Grevenbroich: Vier Verletzte nach Pfefferspray-Attacke unter Anwohnern
Die Einsatzkräfte vor dem Haus an der Neusser Straße. FOTO: Dieter Staniek
Grevenbroich. Ein eskalierter Streit führte am Montagabend in Grevenbroich zu einem Groß-Einsatz von Polizei, Feuerwehr und Rettungsdienst. Mehrere Menschen wurden verletzt.
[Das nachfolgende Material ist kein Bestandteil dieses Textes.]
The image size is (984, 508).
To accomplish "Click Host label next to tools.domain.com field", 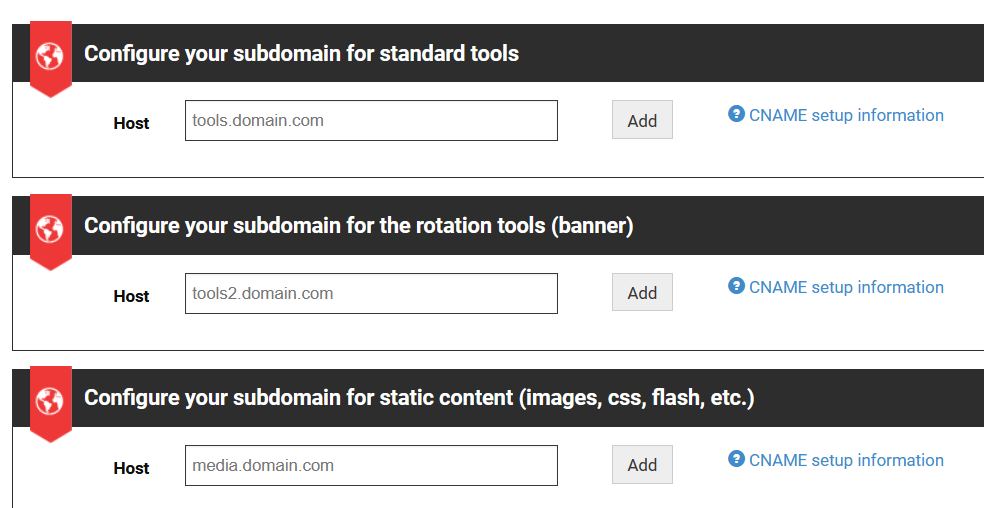I will [x=131, y=123].
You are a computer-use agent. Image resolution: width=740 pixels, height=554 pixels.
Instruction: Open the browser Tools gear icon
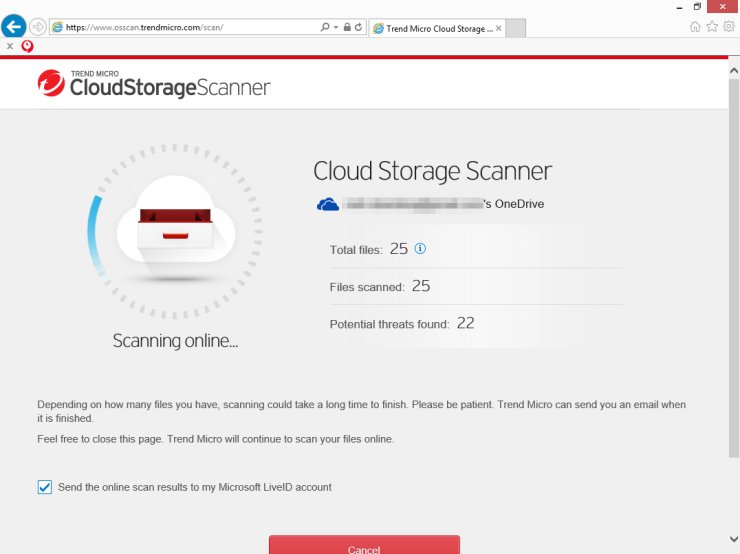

Um kurz nach 18 Uhr hatten Anwohner am Montag die Polizei alarmiert. Im Hof eines Mehrfamilienhauses an der Neusser Straße waren, wie die Ordnungshüter am Dienstag berichteten, zwei 32 und 42 Jahre alte Männer miteinander in Streit geraten. Beim verbalen Schlagabtausch blieb es aber nicht - der 32-Jährige griff zu einem Pfefferspray. Wie er später gegenüber der Polizei erklärte, habe er das Spray angewandt, um sich zur Wehr zu setzen.

Der versprühte Wirkstoff hatte weiterreichende Folgen: Nicht nur der 42 Jahre alte Kontrahent erlitt beim Pfefferspray-Einsatz Atemwegsreizungen, sondern ebenfalls drei Anwohner, bei denen der Sprühnebel durch die Fenster ins Innere der Wohnung gedrungen war. Eine weitere Bewohnerin des Mehrfamilienhauses, die über Übelkeit klagte, musste ebenfalls vor Ort medizinisch vom Rettungsdienst betreut werden.

Offenbar ging es bei Streit um Kamera

Ein großes Aufgebot an Einsatzfahrzeugen war an der Neusser Straße angerückt – darunter mehrere Rettungswagen. MANV 1 (Massenanfall von Verletzten) war ausgelöst worden. Die freiwillige Feuerwehr Grevenbroich war mit 15 Einsatzkräften ebenfalls am Montag Abend vor Ort, nahm Straßenabsperrungen vor und koordinierte den Rettungsdienst.

Nach Erkenntnissen der Polizei war es bei der heftigen Auseinandersetzung im Hof um eine Kamera gegangen, die am Haus installiert gewesen sei. Die Polizisten trafen den 32-Jährigen in seiner Wohnung an. Die Polizei nahm die Personalien aller Beteiligten auf. Die Ordnungshüter haben jetzt die Ermittlungen wegen des Verdachts der Körperverletzung aufgenommen.